The Markdown file can also be posted into a pull request by a separate workflow, while the HTML file remains a downloadable artifact for deeper inspection.
Testing the Plugin Itself
Pytest plugins need more than unit tests around helper functions. They should be tested through real pytest runs.
The pytest-why test suite uses pytest's pytester fixture to create temporary
test modules and execute nested pytest sessions. These integration tests verify
that:
--whyprints the expected terminal summary.- The Markdown and HTML files are created.
- A normal pytest run without
--whyremains unchanged. - Missing fixtures are classified during setup.
- Import errors are captured during collection.
Separate classifier tests cover each supported category and browser-hint enrichment.
Reporter tests verify:
- Duration formatting.
- Markdown structure.
- Safe handling of embedded backtick fences.
- HTML escaping of traceback content.
This division gives the project coverage at three levels:
- Classification logic.
- Output rendering.
- End-to-end pytest integration.
Design Boundaries
pytest-why is intentionally focused. It does not attempt to understand every
exception type or infer the root cause of arbitrary application failures.

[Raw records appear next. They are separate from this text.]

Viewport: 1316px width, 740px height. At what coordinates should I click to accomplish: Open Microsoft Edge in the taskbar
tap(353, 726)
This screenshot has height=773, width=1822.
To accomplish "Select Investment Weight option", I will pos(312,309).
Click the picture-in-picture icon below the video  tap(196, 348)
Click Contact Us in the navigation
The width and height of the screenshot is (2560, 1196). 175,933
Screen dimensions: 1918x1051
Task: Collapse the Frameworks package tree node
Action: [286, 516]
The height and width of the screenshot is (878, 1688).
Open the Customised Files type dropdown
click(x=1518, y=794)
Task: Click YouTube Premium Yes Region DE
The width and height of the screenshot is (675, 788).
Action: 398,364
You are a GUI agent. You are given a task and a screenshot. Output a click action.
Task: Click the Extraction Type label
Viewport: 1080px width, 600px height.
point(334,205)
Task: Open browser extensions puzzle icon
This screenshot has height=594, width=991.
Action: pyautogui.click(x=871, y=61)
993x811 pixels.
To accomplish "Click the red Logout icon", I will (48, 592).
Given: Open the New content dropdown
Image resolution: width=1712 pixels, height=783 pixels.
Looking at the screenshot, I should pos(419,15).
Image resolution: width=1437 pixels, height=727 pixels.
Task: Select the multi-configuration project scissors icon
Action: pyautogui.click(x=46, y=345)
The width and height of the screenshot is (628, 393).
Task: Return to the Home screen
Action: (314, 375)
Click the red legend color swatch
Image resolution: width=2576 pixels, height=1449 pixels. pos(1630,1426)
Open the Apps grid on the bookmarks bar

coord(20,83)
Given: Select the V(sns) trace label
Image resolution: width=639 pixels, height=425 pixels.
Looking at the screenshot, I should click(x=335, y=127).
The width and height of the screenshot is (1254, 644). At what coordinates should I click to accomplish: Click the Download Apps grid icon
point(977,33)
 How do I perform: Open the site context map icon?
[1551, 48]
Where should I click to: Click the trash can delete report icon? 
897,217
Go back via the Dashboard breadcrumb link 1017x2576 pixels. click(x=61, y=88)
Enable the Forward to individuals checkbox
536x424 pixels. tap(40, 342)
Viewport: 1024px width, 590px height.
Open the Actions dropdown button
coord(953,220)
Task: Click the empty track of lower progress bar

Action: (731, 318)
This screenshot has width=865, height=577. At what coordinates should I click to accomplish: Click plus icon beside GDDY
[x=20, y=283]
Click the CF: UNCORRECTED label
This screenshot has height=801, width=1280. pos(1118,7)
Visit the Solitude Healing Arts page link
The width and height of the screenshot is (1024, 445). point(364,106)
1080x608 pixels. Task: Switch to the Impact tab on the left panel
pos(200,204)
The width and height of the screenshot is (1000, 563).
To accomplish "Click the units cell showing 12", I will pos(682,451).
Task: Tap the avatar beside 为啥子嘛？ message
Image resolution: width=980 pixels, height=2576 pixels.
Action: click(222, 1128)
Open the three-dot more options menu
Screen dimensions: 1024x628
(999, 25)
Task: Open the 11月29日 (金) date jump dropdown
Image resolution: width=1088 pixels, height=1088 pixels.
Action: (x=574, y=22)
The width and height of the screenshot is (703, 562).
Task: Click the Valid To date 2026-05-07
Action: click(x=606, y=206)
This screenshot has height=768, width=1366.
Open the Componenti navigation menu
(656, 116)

The current model has several boundaries:
- Classification is based on known textual signals in pytest's traceback representation.
- Multiple failures are reported independently; the package does not currently group duplicate root causes.
- Reports are written to the current working directory.
- Output file names are fixed.
- The classifier does not inspect application source code or runtime variables beyond what appears in the report.
- Framework-specific context currently focuses on Selenium and Playwright.
These boundaries keep the package predictable, but they also identify clear future improvements:
- User-defined classification rules.
- Configurable report paths and formats.
- Structured JSON output.
- Grouping repeated failures by fingerprint.
- Links from report frames to source repositories.
- Additional guidance for database, API, concurrency, and infrastructure failures.
Any expansion should preserve the current fallback rule: when confidence is low, keep the original traceback central and avoid pretending to know more than the available evidence supports.
When pytest-why Is Most Useful
The plugin is particularly useful in:
- Large regression suites where several unrelated failures appear together.
- CI pipelines where developers need a quick triage view before opening the complete log.
- Onboarding environments where contributors are still learning pytest phases and fixture behavior.
- Browser automation projects where selectors and timing failures recur.
- Pull requests where test evidence needs to be shared in a readable format.
- Support workflows where the person investigating the failure did not run the test locally.
For a single obvious assertion, the explanation may simply confirm what an experienced developer already sees. The value grows when failures cross pytest phases, involve collection, or need to be communicated outside the terminal.
Getting Started
Install the latest release:
python -m pip install -U pytest-why
Run your suite:
python -m pytest --why
After the run, inspect:
pytest-why-report.md
pytest-why-report.html
Project links:
- PyPI: pypi.org/project/pytest-why
- GitHub: github.com/godhiraj-code/pytest-why
- Author: dhirajdas.dev
Final Thoughts
Good test diagnostics should reduce the distance between failure and action.
Pytest already provides strong failure evidence. pytest-why builds on that
foundation by adding category, context, and a practical first debugging step,
while preserving the complete traceback for deeper analysis.
The result is a small workflow change:
pytest --why
But that change turns a test run into something easier to scan, easier to share, and easier to investigate.